Si vous aviez un conseil à donner à une femme entrepreneuse qui hésite sur la forme juridique de son entreprise, que lui diriez-vous ?

(T) : C’est très important de s’écouter, et d’être en accord avec son choix, qu’on opte pour une entreprise privée, un OBNL, une coop. Son choix doit lui convenir et lui permettre de déployer son projet et d’avoir envie de travailler tous les jours.

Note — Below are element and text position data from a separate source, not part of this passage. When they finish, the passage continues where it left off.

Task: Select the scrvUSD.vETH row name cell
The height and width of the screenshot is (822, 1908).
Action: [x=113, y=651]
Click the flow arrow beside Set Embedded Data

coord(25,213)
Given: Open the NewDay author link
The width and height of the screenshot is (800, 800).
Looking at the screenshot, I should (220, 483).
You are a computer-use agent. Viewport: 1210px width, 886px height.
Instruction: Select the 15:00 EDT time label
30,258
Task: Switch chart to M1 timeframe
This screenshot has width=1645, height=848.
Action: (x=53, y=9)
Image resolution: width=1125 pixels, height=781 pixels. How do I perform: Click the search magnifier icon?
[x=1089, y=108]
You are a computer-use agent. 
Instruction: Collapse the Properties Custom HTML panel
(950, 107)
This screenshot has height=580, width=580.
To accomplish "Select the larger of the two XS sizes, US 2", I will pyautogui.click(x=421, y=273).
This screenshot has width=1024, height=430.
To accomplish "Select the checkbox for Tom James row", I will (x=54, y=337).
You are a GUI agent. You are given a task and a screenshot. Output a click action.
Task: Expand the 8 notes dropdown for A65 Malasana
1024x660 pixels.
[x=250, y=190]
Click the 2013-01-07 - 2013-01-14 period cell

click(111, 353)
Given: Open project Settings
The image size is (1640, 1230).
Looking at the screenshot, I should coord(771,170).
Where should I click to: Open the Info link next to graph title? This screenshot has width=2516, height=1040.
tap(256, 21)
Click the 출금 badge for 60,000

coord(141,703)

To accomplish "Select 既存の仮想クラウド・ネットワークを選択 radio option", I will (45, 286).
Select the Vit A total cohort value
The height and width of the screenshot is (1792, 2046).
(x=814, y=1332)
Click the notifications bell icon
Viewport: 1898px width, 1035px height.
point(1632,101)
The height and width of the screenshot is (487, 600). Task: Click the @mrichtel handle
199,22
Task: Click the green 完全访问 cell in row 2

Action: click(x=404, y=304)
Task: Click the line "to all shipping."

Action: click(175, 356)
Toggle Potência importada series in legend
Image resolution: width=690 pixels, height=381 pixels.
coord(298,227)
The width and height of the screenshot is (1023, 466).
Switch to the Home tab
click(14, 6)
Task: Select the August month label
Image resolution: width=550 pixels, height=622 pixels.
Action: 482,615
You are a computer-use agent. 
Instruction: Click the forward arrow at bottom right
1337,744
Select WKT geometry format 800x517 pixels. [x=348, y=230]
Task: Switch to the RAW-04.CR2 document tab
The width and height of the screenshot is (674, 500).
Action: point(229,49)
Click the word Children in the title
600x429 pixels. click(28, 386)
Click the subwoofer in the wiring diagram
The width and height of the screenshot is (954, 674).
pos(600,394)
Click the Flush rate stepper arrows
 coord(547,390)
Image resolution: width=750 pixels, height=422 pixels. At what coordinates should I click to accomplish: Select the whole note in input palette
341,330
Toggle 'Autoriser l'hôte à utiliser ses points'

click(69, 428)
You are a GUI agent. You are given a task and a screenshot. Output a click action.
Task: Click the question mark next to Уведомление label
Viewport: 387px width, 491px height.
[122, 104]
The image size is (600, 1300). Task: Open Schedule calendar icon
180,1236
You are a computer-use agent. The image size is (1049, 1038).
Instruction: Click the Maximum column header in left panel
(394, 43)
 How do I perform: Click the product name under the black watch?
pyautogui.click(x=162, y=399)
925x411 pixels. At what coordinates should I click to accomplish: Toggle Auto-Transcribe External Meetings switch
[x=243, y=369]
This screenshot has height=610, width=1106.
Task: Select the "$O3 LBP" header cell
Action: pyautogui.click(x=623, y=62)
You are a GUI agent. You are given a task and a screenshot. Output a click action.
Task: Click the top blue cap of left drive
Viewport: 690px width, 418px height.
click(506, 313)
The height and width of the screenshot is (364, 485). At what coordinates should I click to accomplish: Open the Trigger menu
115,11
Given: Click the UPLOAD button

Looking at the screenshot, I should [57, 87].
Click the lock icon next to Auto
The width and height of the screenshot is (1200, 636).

(M) : Oui en effet, se renseigner auprès de personnes qui évoluent dans différentes structures, et leur demander ce qu’elles aiment dans chaque modèle. Je conseillerais aussi ce livre sur l’auto-gestion, qui m’a énormément aidée et inspirée – tous les principes décrits dans le livre sont appliqués dans divers pays à travers le monde aujourd’hui : « Reinventing organizations » de Frédéric Laroux, on peut le télécharger gratuitement. Le livre analyse le développement des organisations sous le prisme de toute l’humanité, et met en lumière les manières les plus innovantes de travailler ensemble.

En 1 mot/phrase, être une femme entrepreneuse en coop ?

(T) : J’ai beaucoup passé beaucoup de temps ces derniers mois à prendre un temps de réflexion, me demander où je serais bien. J’avais l’impression que la seule solution serait d’être travailleuse autonome, afin d’être en plein pouvoir, libre, avoir la capacité de faire avance ce que je voulais; mais en même temps j’avais très envie d’être en équipe. Ce que j’ai trouvé dans la coop Sexplore, c’est ce parfait équilibre : on est à la fois pleinement soi et en équipe, c’est extraordinaire.

(M) : Être créative et à l’écoute de ce qu’il se passe dans la société, être socialement et environnementalement consciente, pour toute la chaîne conduisant à nos produits ou services : considérer tous nos impacts, qu’ils soient directs ou indirects, et s’assurer d’avoir un impact positif dans la communauté et pour l’environnement.

Propos recueillis le 25 février 2021 par l’équipe du Réseau COOP lors d’un entretien zoom. 

Merci à Marlene et Tiffany d’avoir répondu à nos questions. Pour en savoir plus sur Sexplore.

* Nous avons choisi d’utiliser le terme « entrepreneuse » et non « entrepreneure » après avoir demandé conseil auprès de la coopérative l’Argot, spécialiste en services langagiers et écriture épicène. Le choix de ce terme apporte plus de visibilité à l’entrepreneuriat féminin.